For players, the luck of the lots in the auction is crucial; generally, it is better for a player’s name to be read out earlier than players with similar attributes. As he was classed an allrounder, it was Morris’s good fortune to be up for auction before other overseas quicks.

“If we missed him we were going to have to be spending significant fund on our number two or three,” McCrum explained. As such, the Royals set a steep price for which they were prepared to pay for Morris - 16 crore.

As the bidding for Morris became more fierce - Mumbai Indians and Royal Challengers Bangalore initially tussled for the player before the bidding came down to the Royals against Punjab - McCrum looked for clues about how far Punjab were prepared to go. Preity Zinta, Punjab’s co-owner, became increasingly tense.

“We could see that Preity was texting on her phone to, I don't know, analysts or other owners. They were getting sort of more and more agitated around it. And then she put the headphones in to start speaking on the phone to them.

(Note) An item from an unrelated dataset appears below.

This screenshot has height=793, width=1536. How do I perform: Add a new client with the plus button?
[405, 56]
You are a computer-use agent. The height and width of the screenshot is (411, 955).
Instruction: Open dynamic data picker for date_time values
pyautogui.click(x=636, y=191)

We knew there were at their limit.”

At this point, the Royals decided to relax their initial limits on Morris, convinced this was less of a risk because they had already secured Dube, their other main price, for less than they were prepared to pay. “We felt potentially 16 was our max going in, we did that extra one to 16.25. Sometimes you need to go one extra padel to win a player. And we saw that might be enough to win it. By seeing that progression it gave us an insight that we were close and it was worth going one more.”

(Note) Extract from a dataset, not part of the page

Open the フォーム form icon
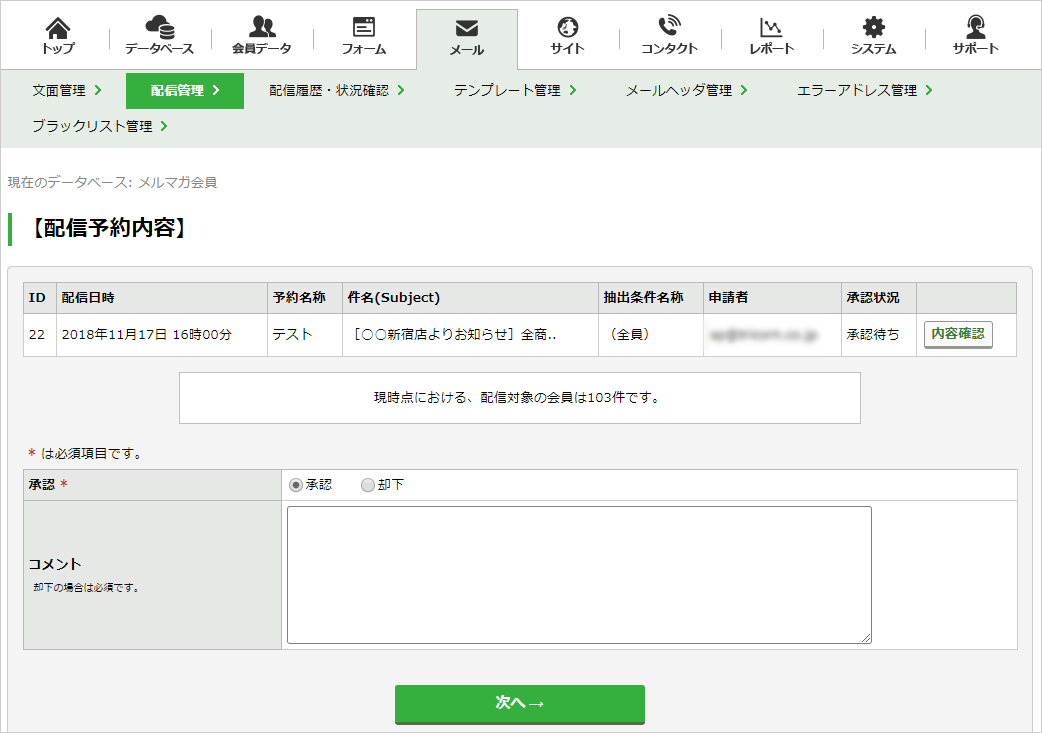Image resolution: width=1042 pixels, height=733 pixels. click(364, 27)
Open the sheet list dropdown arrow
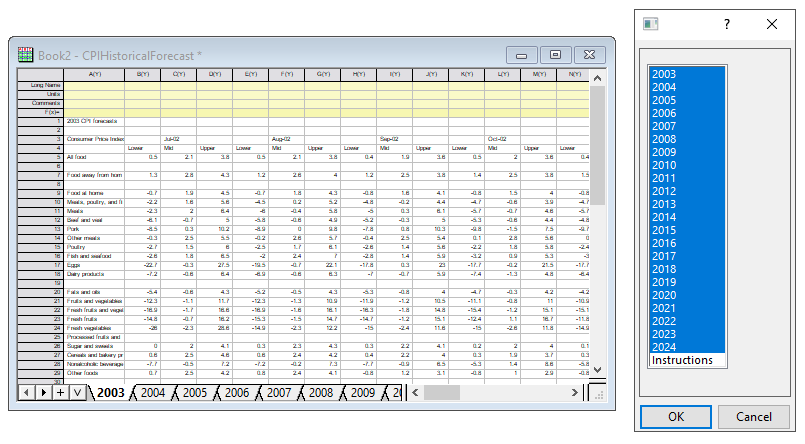The image size is (805, 444). tap(77, 393)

For 16.25 crore (£1.7 million) Morris returned to Rajasthan - and became the most expensive auction signing in history. Morris, essentially, was a beneficiary of basic supply and demand: he might not be one of the very best T20 players in the world, but his skills - a combination of death bowling prowess, being able to bowl in all phases of the innings and lower-order hitting - are among the most coveted. That Kyle Jamieson, a similar cricketer who has never played in the IPL, was later sold for 15 crore emphasised the point.

Sydney Thunder's Chris Morris hits the winning runs during the Big Bash League match between the Sydney Thunder and the Perth Scorchers at Sydney Showgrounds Stadium on January 26, 2020 in Sydney, Australia. - GETTY IMAGES
Sydney Thunder's Chris Morris hits the winning runs during the Big Bash League match between the Sydney Thunder and the Perth Scorchers at Sydney Showgrounds Stadium on January 26, 2020 in Sydney, Australia. - GETTY IMAGES

While Morris was the beneficiary of the luck of the lots, the opposite was true for Milne. Rajasthan bid up to 2.2 crore for the New Zealander before Mumbai Indians secured him for 3.2 crore. “If Kings had bid one more we'd have bid for Milne - he'd probably have ended up getting another £500,000,” McCrum said. “But he didn't and Mumbai got a very good player at a good value. I think Milne was an absolute bargain.”

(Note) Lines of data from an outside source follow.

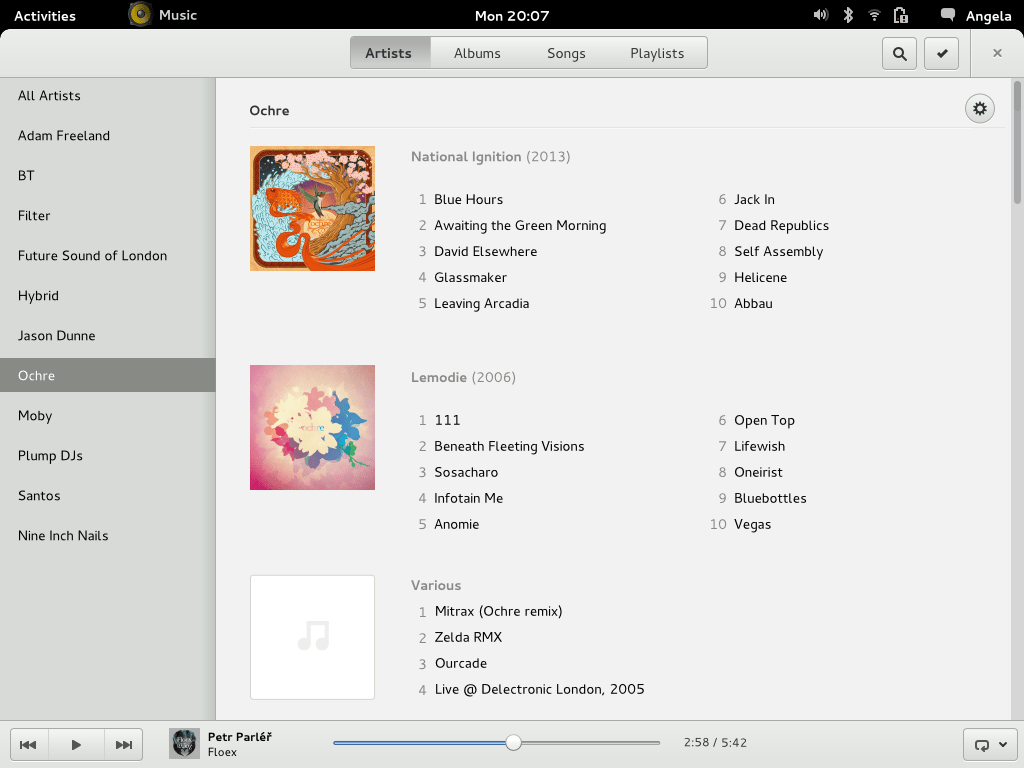Click the Bluetooth icon in the system tray
The height and width of the screenshot is (768, 1024).
pos(846,15)
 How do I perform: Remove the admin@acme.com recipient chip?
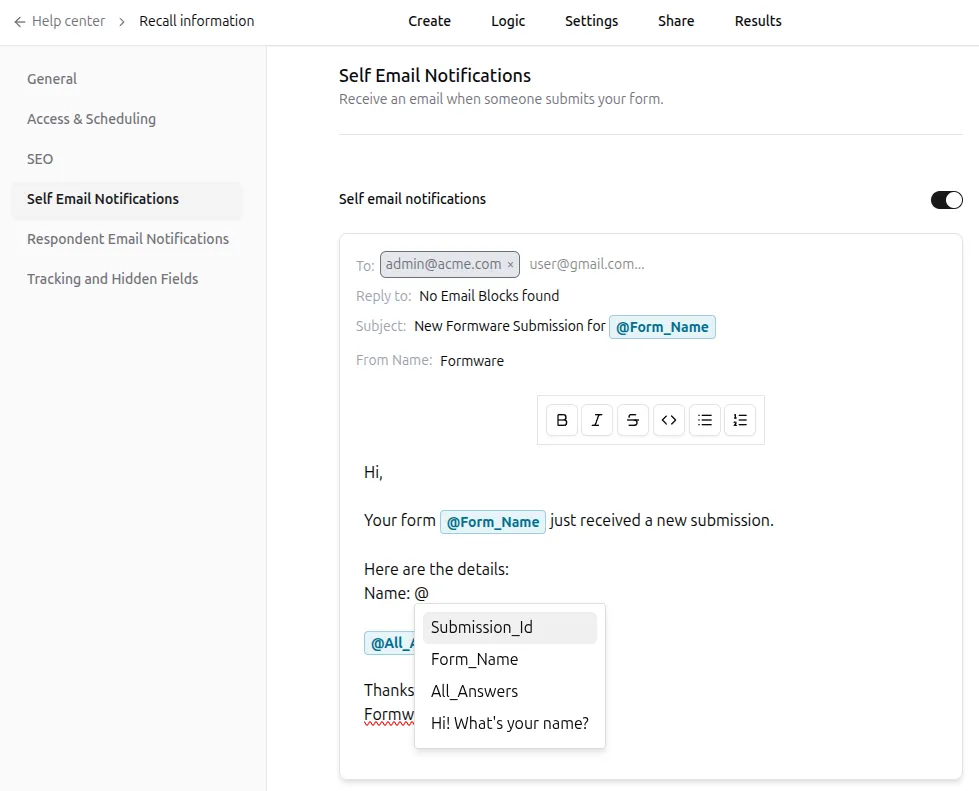510,264
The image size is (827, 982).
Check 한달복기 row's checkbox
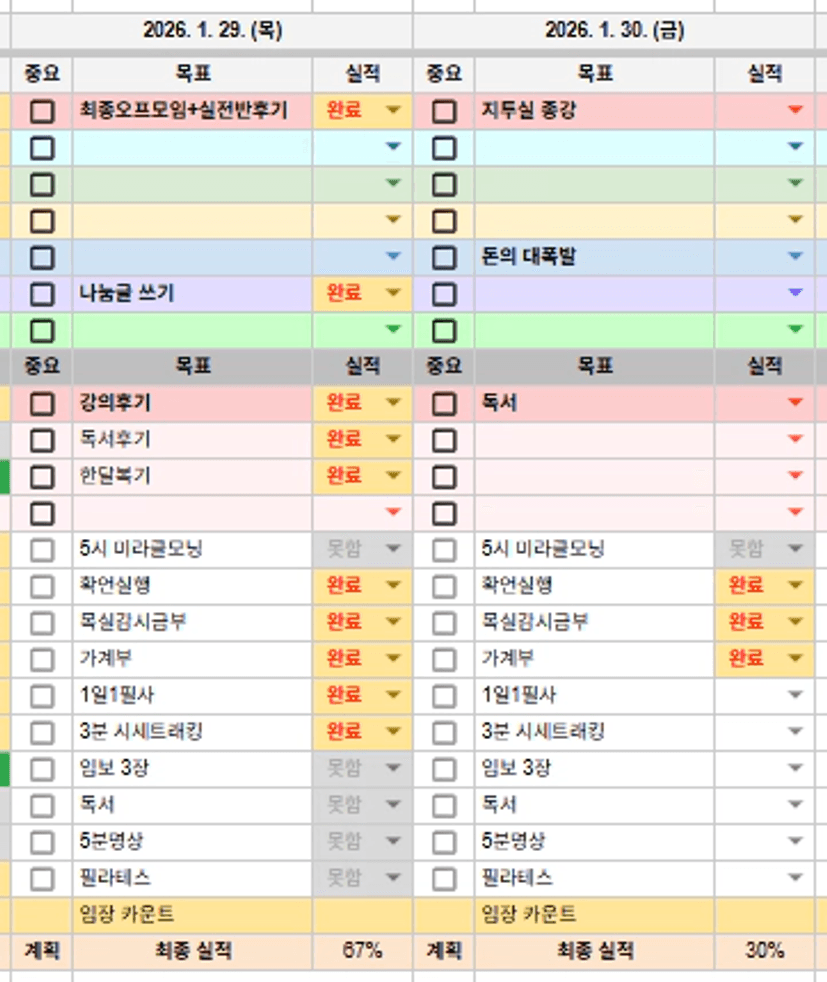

Instead of Milne, the Royals signed Mustafizur as their second overseas player, picking him up for his base price of 1 crore. The lower cost makes his position in the squad easier to justify should he play little. “If you bid Milne up to seven [crore] and he doesn't play any of the games, your shareholders are going to ask you why have you invested a million dollars in someone who's not playing.” Yet with Archer out for the start of the tournament, Milne would have offered closer to a like-for-like replacement.

For three of the eight players that the Royals signed their trips to Talegaon were the precursor to winning IPL contracts. Satakaria fetched a life-changing 1.2 crore and is poised to play a crucial role this season; Kuldip Yadav and KC Cariappa were also signed.

McCrum’s pre-auction target list attests to how - unusually - the auction panned out largely in accordance with Rajasthan’s plans. “We managed to get every one of our targets, and overall we ended up spending less than we had budgeted for it so we were delighted to be honest. Yes, Chris Morris got pushed to our very limit. And it was our last bid at that stage. But if you then look at who else was acquired at what prices, and the overall squad we've built at the value we've built it, we're very happy to have the 24 players we do and saving $1.8 million.”

So Rajasthan have, essentially, started 2021 with the squad they hoped for. Now, it’s over to the players.